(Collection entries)
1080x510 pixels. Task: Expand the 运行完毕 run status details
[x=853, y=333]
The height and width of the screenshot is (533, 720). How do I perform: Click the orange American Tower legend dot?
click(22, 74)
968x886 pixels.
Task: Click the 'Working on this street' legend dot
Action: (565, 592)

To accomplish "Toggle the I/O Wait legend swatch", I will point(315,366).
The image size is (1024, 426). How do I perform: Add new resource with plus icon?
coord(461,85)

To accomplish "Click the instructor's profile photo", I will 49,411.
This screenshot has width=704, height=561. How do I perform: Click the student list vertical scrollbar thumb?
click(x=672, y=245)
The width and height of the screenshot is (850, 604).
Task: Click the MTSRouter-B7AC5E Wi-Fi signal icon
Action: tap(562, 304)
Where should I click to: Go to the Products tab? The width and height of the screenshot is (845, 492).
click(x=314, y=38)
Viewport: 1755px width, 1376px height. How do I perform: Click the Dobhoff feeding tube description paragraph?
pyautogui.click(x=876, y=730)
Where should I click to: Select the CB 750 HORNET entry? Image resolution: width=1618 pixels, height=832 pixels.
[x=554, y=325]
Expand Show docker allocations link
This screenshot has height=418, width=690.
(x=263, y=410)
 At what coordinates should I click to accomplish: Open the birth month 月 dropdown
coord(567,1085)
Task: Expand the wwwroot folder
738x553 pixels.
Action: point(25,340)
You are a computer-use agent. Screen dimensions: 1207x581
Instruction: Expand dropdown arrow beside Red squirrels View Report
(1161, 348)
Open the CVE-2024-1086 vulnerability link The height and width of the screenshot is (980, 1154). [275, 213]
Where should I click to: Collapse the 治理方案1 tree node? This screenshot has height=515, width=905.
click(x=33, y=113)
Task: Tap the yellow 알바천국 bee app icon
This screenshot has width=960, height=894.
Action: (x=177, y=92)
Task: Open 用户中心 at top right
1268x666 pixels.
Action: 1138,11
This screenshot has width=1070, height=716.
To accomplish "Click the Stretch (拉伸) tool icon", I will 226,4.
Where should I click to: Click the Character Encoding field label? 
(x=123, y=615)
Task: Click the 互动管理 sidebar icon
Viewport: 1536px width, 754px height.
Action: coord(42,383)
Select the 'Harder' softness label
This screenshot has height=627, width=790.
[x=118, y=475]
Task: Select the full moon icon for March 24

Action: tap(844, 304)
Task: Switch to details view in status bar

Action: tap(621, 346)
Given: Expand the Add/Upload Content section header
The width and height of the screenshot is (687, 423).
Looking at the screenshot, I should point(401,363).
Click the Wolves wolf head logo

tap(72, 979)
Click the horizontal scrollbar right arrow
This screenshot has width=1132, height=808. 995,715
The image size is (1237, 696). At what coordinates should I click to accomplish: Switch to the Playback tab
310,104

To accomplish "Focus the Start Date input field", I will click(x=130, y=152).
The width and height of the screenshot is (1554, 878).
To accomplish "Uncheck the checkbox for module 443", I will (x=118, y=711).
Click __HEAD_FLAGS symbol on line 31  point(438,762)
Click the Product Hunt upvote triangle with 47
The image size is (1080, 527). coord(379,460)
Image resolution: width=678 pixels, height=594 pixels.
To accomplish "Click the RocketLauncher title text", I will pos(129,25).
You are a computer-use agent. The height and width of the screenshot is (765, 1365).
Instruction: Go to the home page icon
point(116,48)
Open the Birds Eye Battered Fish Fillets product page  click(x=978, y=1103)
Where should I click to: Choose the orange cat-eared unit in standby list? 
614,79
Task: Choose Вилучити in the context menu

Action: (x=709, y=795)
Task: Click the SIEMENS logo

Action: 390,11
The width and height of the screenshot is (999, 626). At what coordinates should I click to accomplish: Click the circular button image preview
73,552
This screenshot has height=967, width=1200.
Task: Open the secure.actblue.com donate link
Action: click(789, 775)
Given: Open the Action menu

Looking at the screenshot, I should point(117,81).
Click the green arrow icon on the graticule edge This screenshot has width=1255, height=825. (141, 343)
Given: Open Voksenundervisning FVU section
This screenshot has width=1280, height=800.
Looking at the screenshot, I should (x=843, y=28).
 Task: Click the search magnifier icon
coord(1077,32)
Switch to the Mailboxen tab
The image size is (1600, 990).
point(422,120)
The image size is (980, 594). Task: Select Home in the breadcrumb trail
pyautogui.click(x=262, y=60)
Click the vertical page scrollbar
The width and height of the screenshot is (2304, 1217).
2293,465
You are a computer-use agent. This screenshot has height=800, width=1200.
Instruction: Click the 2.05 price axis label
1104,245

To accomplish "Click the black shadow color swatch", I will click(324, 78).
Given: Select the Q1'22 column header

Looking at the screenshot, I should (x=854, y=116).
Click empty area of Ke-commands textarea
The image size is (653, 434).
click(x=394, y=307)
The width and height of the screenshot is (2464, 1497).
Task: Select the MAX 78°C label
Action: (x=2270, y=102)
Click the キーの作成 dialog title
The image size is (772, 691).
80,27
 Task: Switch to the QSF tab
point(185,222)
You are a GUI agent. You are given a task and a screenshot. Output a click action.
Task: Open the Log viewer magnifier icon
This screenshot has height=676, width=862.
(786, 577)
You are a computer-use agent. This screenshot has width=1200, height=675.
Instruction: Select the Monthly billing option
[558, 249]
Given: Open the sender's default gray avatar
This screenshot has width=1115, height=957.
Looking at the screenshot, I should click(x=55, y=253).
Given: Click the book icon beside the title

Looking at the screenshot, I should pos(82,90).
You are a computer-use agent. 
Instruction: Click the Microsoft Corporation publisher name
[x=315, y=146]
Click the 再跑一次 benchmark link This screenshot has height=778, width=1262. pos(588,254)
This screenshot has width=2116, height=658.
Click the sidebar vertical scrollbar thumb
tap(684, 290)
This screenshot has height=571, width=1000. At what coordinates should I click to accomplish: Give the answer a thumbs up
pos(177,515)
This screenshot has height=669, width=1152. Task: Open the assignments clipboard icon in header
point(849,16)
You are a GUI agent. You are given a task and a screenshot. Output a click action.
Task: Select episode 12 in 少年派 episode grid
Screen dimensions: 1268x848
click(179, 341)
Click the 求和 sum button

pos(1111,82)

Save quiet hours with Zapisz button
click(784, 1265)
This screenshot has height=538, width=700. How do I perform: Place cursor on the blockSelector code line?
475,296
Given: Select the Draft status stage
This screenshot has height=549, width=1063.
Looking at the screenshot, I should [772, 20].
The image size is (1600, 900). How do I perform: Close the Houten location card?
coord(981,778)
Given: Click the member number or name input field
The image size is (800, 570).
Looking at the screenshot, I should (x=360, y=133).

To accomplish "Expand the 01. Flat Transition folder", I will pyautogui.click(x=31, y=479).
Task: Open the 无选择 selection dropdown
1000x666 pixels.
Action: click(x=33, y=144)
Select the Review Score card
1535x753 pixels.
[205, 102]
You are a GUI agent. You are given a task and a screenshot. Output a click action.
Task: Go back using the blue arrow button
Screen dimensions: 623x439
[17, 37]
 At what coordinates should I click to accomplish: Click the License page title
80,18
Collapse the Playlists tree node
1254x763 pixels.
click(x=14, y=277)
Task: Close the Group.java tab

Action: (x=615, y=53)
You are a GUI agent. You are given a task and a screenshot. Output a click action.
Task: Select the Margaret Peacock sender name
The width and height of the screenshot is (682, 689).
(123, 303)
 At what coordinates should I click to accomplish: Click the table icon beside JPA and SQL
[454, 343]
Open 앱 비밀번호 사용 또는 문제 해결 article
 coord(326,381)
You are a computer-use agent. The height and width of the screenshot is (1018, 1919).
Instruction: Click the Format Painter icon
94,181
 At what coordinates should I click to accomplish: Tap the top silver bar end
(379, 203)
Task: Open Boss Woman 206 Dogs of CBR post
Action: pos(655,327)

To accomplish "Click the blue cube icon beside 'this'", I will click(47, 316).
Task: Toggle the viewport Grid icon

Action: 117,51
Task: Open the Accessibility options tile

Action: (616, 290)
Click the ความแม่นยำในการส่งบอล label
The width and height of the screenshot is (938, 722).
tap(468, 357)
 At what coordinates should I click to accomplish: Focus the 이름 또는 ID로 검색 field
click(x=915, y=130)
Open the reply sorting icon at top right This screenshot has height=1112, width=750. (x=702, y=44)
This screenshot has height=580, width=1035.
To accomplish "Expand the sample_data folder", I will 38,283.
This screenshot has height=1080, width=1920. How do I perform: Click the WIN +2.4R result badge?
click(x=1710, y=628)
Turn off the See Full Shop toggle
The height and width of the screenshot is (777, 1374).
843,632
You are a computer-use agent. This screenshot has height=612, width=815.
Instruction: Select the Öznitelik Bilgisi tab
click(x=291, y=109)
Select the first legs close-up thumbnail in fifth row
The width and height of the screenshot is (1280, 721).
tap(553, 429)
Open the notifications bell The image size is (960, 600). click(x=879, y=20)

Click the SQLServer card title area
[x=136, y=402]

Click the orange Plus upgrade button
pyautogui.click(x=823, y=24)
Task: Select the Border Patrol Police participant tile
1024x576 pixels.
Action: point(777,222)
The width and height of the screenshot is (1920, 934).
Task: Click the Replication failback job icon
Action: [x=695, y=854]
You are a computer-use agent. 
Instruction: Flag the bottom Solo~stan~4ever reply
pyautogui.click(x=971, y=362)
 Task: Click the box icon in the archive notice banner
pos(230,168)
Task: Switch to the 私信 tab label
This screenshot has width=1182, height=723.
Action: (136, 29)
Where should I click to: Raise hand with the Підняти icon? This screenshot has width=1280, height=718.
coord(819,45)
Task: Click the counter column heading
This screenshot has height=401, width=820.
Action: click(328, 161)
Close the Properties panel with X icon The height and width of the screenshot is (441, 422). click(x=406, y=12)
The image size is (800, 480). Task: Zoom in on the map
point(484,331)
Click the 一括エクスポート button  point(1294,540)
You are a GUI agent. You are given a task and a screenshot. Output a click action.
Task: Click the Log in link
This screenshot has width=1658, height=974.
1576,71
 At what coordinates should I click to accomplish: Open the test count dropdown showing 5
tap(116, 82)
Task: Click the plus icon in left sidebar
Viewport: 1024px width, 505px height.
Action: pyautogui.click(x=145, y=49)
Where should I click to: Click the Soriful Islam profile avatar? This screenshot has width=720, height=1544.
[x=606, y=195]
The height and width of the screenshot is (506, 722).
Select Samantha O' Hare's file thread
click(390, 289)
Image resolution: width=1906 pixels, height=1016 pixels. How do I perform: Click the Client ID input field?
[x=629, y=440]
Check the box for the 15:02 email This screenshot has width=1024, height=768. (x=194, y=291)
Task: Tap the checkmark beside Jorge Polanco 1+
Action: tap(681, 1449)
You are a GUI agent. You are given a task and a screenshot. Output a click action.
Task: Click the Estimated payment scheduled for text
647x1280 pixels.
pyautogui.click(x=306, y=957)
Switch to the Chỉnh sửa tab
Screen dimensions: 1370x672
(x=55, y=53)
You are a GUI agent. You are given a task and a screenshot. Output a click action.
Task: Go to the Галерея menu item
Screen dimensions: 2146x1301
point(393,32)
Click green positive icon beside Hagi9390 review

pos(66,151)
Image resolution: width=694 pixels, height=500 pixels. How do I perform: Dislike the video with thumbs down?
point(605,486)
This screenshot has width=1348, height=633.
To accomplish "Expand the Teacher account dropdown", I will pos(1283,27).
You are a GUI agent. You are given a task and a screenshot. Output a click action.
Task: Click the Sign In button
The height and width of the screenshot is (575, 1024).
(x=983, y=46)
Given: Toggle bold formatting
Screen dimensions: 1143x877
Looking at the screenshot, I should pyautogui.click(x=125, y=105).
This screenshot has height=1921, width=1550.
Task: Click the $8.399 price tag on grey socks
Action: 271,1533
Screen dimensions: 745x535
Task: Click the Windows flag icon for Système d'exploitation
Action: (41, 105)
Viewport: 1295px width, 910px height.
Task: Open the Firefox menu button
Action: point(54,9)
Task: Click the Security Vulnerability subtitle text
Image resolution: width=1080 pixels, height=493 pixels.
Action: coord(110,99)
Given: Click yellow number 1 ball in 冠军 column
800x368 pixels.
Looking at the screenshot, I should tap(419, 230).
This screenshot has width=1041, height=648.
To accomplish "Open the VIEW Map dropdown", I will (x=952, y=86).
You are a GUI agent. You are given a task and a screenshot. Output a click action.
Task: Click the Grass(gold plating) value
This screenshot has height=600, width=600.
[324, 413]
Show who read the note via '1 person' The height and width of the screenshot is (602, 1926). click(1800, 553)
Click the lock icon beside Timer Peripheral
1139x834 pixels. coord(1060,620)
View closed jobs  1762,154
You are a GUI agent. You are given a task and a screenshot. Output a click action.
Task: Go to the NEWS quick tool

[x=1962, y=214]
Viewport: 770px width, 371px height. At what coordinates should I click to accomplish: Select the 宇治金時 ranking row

= WORK REQUEST =
In the entries above, please find the line with "Task: Select the Border" and the line with "The height and width of the screenshot is (506, 722).", then write out exactly those two lines and every line between them, and nothing more.

= TASK ANSWER =
Task: Select the Border Patrol Police participant tile
1024x576 pixels.
Action: point(777,222)
The width and height of the screenshot is (1920, 934).
Task: Click the Replication failback job icon
Action: [x=695, y=854]
You are a computer-use agent. 
Instruction: Flag the bottom Solo~stan~4ever reply
pyautogui.click(x=971, y=362)
 Task: Click the box icon in the archive notice banner
pos(230,168)
Task: Switch to the 私信 tab label
This screenshot has width=1182, height=723.
Action: (136, 29)
Where should I click to: Raise hand with the Підняти icon? This screenshot has width=1280, height=718.
coord(819,45)
Task: Click the counter column heading
This screenshot has height=401, width=820.
Action: click(328, 161)
Close the Properties panel with X icon The height and width of the screenshot is (441, 422). click(x=406, y=12)
The image size is (800, 480). Task: Zoom in on the map
point(484,331)
Click the 一括エクスポート button  point(1294,540)
You are a GUI agent. You are given a task and a screenshot. Output a click action.
Task: Click the Log in link
This screenshot has width=1658, height=974.
1576,71
 At what coordinates should I click to accomplish: Open the test count dropdown showing 5
tap(116, 82)
Task: Click the plus icon in left sidebar
Viewport: 1024px width, 505px height.
Action: pyautogui.click(x=145, y=49)
Where should I click to: Click the Soriful Islam profile avatar? This screenshot has width=720, height=1544.
[x=606, y=195]
The height and width of the screenshot is (506, 722).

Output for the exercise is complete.